▸ **Task brief**:
Word for word, set down every line of the entries below from the line with "S'abonner à la revue (358, 8)" to the line with "You are a GUI agent. The screenshot is 1216×2576.", including both, and no other line.

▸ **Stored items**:
----
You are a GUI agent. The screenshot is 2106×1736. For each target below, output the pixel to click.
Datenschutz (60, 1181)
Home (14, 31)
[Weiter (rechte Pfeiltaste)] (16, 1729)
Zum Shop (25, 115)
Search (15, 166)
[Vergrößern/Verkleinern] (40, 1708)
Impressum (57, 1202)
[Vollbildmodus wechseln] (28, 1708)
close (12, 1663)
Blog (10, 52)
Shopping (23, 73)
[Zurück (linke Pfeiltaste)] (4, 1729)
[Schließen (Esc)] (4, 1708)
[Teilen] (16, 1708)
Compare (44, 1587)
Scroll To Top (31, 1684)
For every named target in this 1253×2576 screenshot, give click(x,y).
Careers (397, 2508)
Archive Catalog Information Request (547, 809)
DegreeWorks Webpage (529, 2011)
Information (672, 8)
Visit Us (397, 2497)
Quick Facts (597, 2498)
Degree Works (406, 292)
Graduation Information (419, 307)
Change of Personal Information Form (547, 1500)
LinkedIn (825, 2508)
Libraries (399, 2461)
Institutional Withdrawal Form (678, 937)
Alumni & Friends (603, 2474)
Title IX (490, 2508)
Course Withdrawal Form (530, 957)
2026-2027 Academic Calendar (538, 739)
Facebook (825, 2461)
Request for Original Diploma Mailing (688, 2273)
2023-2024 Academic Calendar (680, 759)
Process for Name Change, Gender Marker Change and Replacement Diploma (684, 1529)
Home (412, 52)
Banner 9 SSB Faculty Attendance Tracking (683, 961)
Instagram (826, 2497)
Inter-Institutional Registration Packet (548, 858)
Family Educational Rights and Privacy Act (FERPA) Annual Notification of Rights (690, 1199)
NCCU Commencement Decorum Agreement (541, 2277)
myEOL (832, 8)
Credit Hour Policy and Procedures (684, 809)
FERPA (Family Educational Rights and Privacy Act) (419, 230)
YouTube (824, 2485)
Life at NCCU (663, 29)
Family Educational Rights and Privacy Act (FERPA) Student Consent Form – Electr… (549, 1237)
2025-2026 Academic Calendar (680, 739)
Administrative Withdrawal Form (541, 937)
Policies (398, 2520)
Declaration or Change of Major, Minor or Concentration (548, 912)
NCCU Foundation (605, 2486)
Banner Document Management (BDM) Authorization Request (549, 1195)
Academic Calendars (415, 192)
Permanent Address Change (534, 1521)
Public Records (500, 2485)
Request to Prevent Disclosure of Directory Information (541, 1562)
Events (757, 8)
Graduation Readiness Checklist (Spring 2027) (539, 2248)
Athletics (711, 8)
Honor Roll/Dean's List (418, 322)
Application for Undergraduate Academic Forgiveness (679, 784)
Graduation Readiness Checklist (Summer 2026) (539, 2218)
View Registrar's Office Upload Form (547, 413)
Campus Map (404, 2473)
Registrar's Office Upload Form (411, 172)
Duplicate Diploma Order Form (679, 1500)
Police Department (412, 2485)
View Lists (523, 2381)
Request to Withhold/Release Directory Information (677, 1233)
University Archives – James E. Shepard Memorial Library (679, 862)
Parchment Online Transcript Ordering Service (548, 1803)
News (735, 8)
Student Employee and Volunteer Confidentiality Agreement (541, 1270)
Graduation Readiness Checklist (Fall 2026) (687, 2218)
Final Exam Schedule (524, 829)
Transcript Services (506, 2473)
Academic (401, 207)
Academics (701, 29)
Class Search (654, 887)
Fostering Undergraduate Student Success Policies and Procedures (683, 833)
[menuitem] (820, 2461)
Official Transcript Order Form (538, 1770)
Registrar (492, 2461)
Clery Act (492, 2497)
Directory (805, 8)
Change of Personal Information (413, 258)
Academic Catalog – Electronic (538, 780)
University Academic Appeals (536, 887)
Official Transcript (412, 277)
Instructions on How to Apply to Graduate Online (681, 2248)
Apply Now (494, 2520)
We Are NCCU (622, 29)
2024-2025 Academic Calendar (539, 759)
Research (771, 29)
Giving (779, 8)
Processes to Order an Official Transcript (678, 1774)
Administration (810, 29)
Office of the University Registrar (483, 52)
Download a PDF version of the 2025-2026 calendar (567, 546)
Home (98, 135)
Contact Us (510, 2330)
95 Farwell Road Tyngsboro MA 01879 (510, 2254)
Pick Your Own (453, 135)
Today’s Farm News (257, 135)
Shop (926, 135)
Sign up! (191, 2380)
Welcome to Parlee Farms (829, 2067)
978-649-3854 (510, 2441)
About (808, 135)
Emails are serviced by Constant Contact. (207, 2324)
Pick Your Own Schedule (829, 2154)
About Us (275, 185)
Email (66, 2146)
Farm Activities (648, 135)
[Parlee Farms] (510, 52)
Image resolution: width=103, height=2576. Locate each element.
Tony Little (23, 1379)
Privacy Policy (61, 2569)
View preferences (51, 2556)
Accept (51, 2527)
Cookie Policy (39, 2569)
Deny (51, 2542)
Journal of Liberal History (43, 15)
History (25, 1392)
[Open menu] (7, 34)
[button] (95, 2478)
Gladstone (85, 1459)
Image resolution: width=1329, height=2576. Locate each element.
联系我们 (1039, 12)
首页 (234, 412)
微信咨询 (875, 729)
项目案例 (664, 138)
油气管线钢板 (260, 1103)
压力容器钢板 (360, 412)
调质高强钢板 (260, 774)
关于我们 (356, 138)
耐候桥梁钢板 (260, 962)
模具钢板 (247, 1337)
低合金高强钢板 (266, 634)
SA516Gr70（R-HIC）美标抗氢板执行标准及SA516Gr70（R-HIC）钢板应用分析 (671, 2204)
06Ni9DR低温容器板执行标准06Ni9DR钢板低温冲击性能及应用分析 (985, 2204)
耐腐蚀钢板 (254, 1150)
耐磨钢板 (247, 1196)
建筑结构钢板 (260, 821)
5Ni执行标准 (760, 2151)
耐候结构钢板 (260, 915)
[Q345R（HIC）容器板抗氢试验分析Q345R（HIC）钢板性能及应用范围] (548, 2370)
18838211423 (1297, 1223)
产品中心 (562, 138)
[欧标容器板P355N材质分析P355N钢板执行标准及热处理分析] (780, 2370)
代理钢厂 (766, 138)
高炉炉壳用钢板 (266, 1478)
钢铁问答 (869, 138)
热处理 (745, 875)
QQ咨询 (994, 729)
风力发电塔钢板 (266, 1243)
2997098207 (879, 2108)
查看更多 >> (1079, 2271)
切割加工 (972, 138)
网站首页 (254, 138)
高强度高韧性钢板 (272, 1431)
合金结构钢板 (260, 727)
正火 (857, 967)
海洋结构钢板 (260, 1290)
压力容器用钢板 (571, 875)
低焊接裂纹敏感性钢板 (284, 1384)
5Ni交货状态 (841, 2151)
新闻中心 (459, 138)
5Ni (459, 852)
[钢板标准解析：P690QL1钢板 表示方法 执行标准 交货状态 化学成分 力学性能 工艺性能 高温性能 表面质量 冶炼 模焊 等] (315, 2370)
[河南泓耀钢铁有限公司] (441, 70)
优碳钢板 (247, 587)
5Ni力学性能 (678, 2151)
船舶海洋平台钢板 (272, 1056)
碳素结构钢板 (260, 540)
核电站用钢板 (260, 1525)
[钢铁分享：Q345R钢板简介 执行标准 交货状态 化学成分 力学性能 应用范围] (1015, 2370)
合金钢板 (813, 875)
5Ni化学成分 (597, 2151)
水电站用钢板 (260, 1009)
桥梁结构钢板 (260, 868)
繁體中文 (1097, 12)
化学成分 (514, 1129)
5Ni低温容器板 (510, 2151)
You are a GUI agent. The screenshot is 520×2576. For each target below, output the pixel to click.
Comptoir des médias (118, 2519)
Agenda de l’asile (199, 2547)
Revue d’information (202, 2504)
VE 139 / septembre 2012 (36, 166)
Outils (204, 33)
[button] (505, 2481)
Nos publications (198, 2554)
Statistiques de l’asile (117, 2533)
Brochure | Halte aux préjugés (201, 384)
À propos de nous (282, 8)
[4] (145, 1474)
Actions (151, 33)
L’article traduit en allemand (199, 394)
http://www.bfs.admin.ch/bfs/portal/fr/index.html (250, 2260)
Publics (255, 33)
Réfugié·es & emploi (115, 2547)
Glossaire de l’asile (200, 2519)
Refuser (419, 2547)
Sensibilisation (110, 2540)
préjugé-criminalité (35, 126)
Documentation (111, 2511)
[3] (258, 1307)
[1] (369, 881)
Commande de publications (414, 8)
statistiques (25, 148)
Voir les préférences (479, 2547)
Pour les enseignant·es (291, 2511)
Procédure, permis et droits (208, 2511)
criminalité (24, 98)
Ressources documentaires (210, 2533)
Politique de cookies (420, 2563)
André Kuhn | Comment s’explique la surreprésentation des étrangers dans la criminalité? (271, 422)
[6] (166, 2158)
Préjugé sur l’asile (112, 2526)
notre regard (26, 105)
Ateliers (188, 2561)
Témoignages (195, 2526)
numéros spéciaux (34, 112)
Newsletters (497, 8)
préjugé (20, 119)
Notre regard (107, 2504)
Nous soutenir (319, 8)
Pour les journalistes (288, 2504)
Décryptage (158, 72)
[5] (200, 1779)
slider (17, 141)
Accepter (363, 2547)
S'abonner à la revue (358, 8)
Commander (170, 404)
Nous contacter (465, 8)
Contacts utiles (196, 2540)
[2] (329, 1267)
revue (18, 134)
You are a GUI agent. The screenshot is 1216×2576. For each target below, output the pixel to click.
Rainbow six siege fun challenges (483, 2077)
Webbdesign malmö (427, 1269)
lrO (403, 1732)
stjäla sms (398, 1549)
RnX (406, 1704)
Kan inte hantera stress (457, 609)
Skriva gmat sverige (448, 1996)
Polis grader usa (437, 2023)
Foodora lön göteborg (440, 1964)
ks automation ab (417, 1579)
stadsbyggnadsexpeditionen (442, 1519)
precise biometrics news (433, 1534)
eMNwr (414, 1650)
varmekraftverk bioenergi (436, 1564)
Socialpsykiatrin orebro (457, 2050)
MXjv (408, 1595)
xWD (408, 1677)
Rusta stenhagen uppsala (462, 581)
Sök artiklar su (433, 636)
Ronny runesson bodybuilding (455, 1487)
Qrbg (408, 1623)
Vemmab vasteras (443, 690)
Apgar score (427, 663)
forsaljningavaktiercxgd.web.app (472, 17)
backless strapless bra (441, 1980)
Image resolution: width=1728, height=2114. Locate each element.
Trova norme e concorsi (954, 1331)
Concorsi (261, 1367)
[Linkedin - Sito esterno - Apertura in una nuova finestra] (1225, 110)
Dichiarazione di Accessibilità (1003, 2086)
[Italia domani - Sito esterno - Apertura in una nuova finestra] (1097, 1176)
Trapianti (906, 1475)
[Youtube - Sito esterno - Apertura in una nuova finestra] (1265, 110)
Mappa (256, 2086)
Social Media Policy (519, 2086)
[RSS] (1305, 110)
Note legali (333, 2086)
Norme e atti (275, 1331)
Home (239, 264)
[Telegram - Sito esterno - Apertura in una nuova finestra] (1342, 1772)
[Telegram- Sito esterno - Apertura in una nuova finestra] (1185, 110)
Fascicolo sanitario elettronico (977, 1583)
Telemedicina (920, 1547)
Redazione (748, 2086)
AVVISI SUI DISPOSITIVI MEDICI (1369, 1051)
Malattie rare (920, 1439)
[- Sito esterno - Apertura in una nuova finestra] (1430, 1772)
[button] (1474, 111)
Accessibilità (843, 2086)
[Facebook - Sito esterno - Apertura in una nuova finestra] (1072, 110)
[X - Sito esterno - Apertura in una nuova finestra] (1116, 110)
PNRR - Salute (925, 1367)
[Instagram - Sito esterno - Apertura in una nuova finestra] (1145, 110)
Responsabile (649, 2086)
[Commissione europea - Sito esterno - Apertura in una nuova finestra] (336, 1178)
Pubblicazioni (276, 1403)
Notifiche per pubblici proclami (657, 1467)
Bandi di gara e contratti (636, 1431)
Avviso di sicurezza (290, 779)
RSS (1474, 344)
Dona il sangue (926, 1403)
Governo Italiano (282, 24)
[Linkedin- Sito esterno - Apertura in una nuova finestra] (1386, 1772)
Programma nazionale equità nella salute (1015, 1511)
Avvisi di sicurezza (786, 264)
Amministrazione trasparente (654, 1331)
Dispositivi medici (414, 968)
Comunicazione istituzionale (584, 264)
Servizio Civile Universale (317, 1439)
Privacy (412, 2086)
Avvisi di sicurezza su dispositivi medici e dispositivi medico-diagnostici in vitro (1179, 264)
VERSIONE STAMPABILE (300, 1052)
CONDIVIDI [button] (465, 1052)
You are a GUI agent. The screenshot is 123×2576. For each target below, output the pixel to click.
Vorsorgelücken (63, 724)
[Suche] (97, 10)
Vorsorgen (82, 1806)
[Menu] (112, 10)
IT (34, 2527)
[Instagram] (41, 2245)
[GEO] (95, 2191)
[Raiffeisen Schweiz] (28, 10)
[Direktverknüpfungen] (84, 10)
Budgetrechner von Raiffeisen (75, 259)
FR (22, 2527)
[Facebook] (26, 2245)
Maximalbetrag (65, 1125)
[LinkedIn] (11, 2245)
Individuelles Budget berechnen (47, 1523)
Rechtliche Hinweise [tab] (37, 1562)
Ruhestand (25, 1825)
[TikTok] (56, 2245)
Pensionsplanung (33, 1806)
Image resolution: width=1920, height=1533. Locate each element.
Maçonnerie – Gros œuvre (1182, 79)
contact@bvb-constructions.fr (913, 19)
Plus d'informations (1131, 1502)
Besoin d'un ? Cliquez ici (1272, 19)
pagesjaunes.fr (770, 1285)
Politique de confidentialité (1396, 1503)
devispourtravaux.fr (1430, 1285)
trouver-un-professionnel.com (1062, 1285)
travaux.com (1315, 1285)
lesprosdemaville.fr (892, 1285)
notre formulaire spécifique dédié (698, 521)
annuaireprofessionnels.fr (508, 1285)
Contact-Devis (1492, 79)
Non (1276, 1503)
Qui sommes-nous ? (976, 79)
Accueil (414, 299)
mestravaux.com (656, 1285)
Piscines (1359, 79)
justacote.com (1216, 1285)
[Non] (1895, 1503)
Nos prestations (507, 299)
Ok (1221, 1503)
----
▸ **Reply**:
S'abonner à la revue (358, 8)
Commander (170, 404)
Nous contacter (465, 8)
Contacts utiles (196, 2540)
[2] (329, 1267)
revue (18, 134)
You are a GUI agent. The screenshot is 1216×2576. For each target below, output the pixel to click.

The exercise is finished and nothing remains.